The signalling part is actually not all that hard to implement. However, it has some dependencies on things like measurement reports, which in turn require us to send proper neighbor lists, which in turn requires proper generation of system information messages, etc.

The actual order of events in a successful handover case is as follows:

OpenBSC send the neighbor cell information in the BCCH and SACCH
OpenBSC regularly receives measurement reports from the phone, where it tells us how well neighbor cells are being received. OpenBSC then averages those measurements and decides
allocates a channel on the new BTS
waits until the BTS acknowledges this
sends a HANDOVER COMMAND to the phone through the old BTS
waits for HANDOVER ACCESS bursts and a HANDOVER COMPLETE on the new BTS
closes the old channel on the old BTS
takes care of re-routing the voice channels

As indicated, the signalling part was relatively easy, and once the measurement processing and neighbor lists were in place, this worked really quick. What turned out to be a much bigger PITA was the handling of the actual voice streams.

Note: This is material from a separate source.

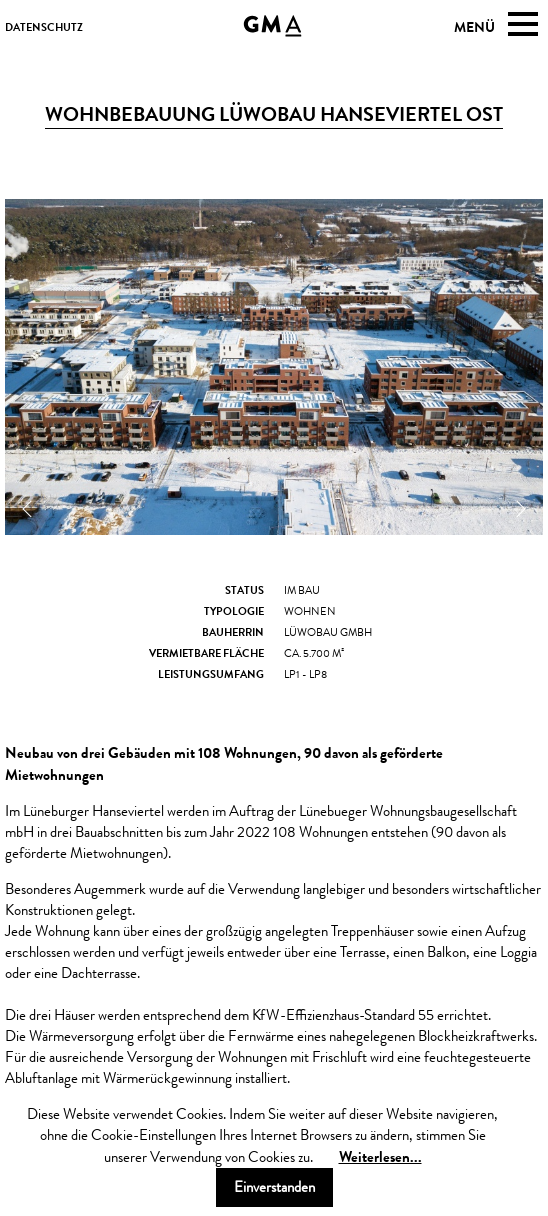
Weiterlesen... (380, 1156)
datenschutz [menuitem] (44, 27)
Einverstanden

Let's assume you have a call from A to B, where B is changing cells and now becomes B*. In this case, after switching cells, the speech frames from A need to be re-routed to B* instead of B. That's simple and works very easy. In the other direction, switching off B is easy. However, a completely new channel B* suddenly sends speech frames to A. In case of classic TRAU frames on E1 that is simple as they don't have any context.

In the case of ip.access nanoBTS, the speech frames are transported using RTP. Changing the source of your stream will change its CSRC (synchronization source identifier), timestamps and sequence numbers. The receiver in BTS A is not happy at all about this. So with handover, it is no longer possible to send RTP streams directly between BTS's, but OpenBSC's RTP proxy needs to process the RTP packets and hide the details of the changed source.

This is further complicated by the fact that during handover you are losing speech frames, somewhere between 10 and 40 in the cases that I've seen. This means that when sending the new RTP frames from B*, the sequence number and timestamp needs to account for those lost frames, i.e. incremented by the respective loss count. Otherwise the RTP receiver in BTS A will think it is only receiving old frames and will discard all of them.

Luckily, all of this seems to have been sorted out now and I'm confident we will have actual full handover at the GSM network at 26th annual Chaos Communication Congress in a few days from now. We'll be running 3 BTS's with a total number of 5 TRX's inside the conference building.

German National Education and Research Network reports on OpenBTS and OpenBSC

Harald Welte — Thu, 10 Dec 2009 19:00:00 GMT

Issue 77 of the regular publication "DFN Mitteilungen" of the German National Research Network (DFN) reports on Open Source software for GSM networks, specifically OpenBTS and OpenBSC.

I'm happy to see that at least some parts in academia are now discovering this software and use it for research purpose. That's great news!